Short, so this weekend's newspaper assured us, is a 22-year-old former trainee City trader who has made £20m in a year, using a system of such deceptive simplicity it is a wonder no one thought of it before. He lays the favourite and one other horse in every race of the day and, since favourites lose more often than they win, he just watches the money roll in. Ker-ching!
Nothing grabs the attention quite like the promise of easy cash and there must have been plenty of new accounts opened at Betfair on the back of Sunday's story. The only problem, of course, is that it was drivel — and dangerous drivel at that — from top to bottom, as anyone with even a faint acquaintance with Betfair could see.
Short's Betfair account, for instance, an alleged screenshot from which was reproduced in the paper, is apparently the only one in history that deals in nice round numbers. We can only speculate as to why the person who doctored it — and the exchange confirmed yesterday that "the figures shown in the account statement screenshot ... do not reconcile to any Betfair account" — decided to ignore the pennies. An obvious possibility, though, is that it just made it easier to get everything to add up.

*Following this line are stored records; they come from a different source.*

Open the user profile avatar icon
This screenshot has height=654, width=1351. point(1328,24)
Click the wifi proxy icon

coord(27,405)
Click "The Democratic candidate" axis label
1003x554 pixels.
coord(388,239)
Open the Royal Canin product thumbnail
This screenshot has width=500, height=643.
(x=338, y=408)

Betfair is bound by the Data Protection Act and therefore unable to comment on individual accounts. Nonetheless the exchange also addressed several other claims made in the newspaper article yesterday, in a statement on their website's forum.
Short claimed to have made £1.5m when Binocular was narrowly beaten at Cheltenham in March, yet the exchange says that "no Betfair customer won £1.5 million or anything even vaguely approaching that amount" on the Champion Hurdle. Ditto the half a million Short claimed to have taken on Monsieur Chevalier at Royal Ascot.
The most charitable explanation of how this baloney came to end up in a national newspaper is that the journalist in question was having his chain yanked. As the late Rocky Ryan proved so frequently, there are no end of "stories" that fall into the category of too good to check. A tale of £20m won for very little effort will not be the last of those.
But it is a reminder, too, of the complete ignorance that persists in much of the mainstream media when it comes to the business of betting. Something that many followers of racing take for granted, often on a daily basis, is still regarded with a mixture of awe, puzzlement and deep suspicion in the "outside" world.
But, if there is a positive spin to be found in a story that may well have persuaded hundreds of innocents that laying favourites is a certain path to millionaires' row, it is that it just would not have been the same without horses in the middle of it. Racing is still seen as the definitive betting medium and, if someone is going to win £1.5m by gambling, a horse race just feels like the right way to do it. But it is not, and never will be, an easy way, for Elliott Short or anyone else.